• Extract
▼▼▼
The second device 120 may include a processor 121, a memory 122, an application 123, a display 124, and input devices 125. The processor 121 may be a processor, a microprocessor, or other processor, and the second device 120 may include one or more of these processors. The processor 121 may include processing circuitry, which may contain additional components, including additional processors, memories, error and parity/CRC checkers, data encoders, anti-collision algorithms, controllers, command decoders, security primitives and tamper-proofing hardware, as necessary to perform the functions described herein.
The processor 121 may be coupled to the memory 122. The memory 122 may be a read-only memory, write-once read-multiple memory or read/write memory, e.g., RAM, ROM, and EEPROM, and the second device 120 may include one or more of these memories. A read-only memory may be factory programmable as read-only or one-time programmable. One-time programmability provides the opportunity to write once then read many times. A write-once read-multiple memory may be programmed at a point in time after the memory chip has left the factory. Once the memory is programmed, it may not be rewritten, but it may be read many times. A read/write memory may be programmed and re-programed many times after leaving the factory. It may also be read many times. The memory 122 may be configured to store one or more software applications, such as the application 123, and other data, such as private and personal information.
▲▲▲
• Raw data
▼▼▼
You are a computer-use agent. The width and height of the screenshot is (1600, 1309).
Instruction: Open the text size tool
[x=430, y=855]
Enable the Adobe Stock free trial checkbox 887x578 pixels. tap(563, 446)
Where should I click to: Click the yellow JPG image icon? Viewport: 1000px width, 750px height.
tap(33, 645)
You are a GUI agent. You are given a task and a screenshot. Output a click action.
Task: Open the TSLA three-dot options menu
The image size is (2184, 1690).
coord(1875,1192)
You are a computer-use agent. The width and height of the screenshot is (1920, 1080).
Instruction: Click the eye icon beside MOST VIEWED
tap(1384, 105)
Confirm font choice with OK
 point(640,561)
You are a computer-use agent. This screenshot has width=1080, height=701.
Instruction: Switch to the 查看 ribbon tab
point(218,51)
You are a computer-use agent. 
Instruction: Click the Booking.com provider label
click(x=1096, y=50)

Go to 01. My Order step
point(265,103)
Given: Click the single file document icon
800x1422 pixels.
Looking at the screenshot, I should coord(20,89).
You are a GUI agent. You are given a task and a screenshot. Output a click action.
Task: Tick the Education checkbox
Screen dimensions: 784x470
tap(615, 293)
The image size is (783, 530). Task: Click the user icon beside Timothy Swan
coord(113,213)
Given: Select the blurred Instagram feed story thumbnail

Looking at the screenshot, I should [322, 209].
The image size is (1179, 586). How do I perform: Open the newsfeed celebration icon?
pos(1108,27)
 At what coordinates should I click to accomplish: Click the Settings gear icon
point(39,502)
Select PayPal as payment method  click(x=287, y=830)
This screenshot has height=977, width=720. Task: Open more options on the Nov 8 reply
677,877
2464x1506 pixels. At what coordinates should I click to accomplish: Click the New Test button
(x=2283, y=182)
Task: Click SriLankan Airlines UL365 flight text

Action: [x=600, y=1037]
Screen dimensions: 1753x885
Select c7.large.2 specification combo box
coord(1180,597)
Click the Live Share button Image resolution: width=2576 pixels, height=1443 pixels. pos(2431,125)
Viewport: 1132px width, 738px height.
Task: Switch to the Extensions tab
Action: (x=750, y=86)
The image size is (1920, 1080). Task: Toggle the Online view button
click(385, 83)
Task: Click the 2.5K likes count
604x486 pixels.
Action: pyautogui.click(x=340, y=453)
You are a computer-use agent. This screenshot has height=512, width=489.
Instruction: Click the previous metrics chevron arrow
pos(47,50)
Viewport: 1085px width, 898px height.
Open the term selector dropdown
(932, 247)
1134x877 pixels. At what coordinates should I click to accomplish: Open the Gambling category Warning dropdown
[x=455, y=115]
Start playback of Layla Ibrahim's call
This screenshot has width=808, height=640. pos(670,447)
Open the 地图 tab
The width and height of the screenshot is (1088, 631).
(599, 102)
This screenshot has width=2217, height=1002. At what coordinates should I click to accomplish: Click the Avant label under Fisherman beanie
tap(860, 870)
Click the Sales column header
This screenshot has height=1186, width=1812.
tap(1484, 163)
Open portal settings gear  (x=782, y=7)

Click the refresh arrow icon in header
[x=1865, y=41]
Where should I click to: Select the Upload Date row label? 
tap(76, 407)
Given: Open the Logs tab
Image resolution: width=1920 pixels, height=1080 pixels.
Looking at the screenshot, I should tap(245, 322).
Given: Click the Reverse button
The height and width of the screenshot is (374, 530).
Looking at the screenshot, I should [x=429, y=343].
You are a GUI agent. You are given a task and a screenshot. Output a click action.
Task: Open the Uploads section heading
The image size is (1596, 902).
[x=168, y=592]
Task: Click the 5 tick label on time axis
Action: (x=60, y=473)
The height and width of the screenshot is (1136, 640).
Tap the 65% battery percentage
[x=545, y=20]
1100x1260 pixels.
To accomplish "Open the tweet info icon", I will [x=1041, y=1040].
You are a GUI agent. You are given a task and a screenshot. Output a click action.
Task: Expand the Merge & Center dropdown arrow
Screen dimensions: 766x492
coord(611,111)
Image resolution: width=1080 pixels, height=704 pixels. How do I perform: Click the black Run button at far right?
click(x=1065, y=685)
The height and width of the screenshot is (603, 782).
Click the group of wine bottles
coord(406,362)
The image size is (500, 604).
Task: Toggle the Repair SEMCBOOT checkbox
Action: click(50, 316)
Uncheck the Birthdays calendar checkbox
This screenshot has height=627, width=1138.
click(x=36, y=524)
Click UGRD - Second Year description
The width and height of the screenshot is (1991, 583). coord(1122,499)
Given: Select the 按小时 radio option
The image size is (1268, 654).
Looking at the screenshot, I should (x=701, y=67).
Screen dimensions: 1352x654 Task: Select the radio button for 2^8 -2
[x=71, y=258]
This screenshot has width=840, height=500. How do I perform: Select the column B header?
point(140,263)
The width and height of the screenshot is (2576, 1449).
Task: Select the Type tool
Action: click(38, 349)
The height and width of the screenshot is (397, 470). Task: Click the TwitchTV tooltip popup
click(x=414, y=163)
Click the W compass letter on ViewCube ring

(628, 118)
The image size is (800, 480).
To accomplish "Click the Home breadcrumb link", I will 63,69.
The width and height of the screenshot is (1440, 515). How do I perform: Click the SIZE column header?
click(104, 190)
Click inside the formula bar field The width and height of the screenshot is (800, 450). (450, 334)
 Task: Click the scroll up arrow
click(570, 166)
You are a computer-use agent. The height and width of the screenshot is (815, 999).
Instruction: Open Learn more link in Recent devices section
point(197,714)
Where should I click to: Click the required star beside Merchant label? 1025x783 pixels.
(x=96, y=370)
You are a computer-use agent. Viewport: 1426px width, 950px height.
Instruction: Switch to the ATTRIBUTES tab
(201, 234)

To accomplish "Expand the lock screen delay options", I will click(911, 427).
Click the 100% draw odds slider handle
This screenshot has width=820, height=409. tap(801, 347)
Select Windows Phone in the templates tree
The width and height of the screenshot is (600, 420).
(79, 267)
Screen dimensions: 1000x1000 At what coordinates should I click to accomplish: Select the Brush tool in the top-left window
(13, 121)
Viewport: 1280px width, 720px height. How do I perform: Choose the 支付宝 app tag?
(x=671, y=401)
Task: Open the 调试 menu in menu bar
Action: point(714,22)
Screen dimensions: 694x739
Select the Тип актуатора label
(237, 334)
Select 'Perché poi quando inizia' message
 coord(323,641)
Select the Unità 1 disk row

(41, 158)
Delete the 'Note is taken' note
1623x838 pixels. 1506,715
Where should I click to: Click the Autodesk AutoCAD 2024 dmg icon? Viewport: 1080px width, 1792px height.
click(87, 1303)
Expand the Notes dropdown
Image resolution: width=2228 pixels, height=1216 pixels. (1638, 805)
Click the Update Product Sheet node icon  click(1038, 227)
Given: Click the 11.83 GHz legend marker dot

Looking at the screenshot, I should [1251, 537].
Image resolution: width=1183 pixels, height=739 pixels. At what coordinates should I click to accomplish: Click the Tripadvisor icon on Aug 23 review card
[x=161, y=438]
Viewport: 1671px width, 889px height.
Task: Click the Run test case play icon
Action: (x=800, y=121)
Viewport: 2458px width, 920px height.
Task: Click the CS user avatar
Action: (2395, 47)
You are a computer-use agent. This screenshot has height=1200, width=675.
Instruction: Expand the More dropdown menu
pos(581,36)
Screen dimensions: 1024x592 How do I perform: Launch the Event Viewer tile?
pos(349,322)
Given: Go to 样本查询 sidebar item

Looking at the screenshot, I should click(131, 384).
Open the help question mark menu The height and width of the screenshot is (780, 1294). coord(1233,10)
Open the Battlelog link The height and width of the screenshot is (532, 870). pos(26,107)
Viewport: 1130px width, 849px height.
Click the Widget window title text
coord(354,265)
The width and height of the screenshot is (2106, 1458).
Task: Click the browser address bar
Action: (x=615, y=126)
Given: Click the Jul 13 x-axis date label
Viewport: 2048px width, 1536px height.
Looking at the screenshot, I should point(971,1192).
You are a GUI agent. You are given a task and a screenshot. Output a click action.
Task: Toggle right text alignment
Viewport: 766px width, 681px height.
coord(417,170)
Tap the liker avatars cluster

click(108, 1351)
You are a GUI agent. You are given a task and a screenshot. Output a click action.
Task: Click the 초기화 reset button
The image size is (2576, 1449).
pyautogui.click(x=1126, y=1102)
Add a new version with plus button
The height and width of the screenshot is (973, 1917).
▲▲▲
• Requirement 1
Write out the device passage between "The second device 120 may include a" and "functions described herein.", inclusive.
• Requirement 2
Carry the device passage forward from its final sentence.
The data above bear no relation to the device passage.

• Task answer 1
The second device 120 may include a processor 121, a memory 122, an application 123, a display 124, and input devices 125. The processor 121 may be a processor, a microprocessor, or other processor, and the second device 120 may include one or more of these processors. The processor 121 may include processing circuitry, which may contain additional components, including additional processors, memories, error and parity/CRC checkers, data encoders, anti-collision algorithms, controllers, command decoders, security primitives and tamper-proofing hardware, as necessary to perform the functions described herein.

• Task answer 2
The application 123 may comprise one or more software applications comprising instructions for execution on the second device 120. In some examples, the second device 120 may execute one or more applications, such as software applications, that enable, for example, network communications with one or more components of the system 100, transmit and/or receive data, and perform the functions described herein. Upon execution by the processor 121, the application 123 may provide the functions described in this specification, specifically to execute and perform the steps and functions in the process flows described herein. Such processes may be implemented in software, such as software modules, for execution by computers or other machines. The application 123 may provide GUIs through which users may view and interact with other components and devices within the system 100. The GUIs may be formatted, for example, as web pages in HyperText Markup Language (HTML), Extensible Markup Language (XML) or in any other suitable form for presentation on a display device depending upon applications used by users to interact with the system 100.
The second device 120 may further include a display 124 and input devices 125. The display 124 may be any type of device for presenting visual information such as a computer monitor, a flat panel display, and a mobile device screen, including liquid crystal displays, light-emitting diode displays, plasma panels, and cathode ray tube displays. The input devices 125 may include any device for entering information into the second device 120 that is available and supported by the second device 120, such as a touch-screen, keyboard, mouse, cursor-control device, microphone, digital camera, video recorder or camcorder. These devices may be used to enter information and interact with the software and other devices described herein such as selecting an option of creating an online account with the merchant.
The server 130 may be associated with a money transfer operator, such as a financial institution, and can be configured to communicate with the first device 110 and/or the second device 120.
The server 130 may be a network-enabled computer device. Exemplary network-enabled computer devices include, without limitation, a server, a network appliance, a personal computer, a workstation, a phone, a handheld personal computer, a personal digital assistant, a thin client, a fat client, an Internet browser, a mobile device, a kiosk, or other a computer device or communications device. For example, network-enabled computer devices may include an iPhone, iPod, iPad from Apple® or any other mobile device running Apple's iOS® operating system, any device running Microsoft's Windows® Mobile operating system, any device running Google's Android® operating system, and/or any other smartphone, tablet, or like wearable mobile device.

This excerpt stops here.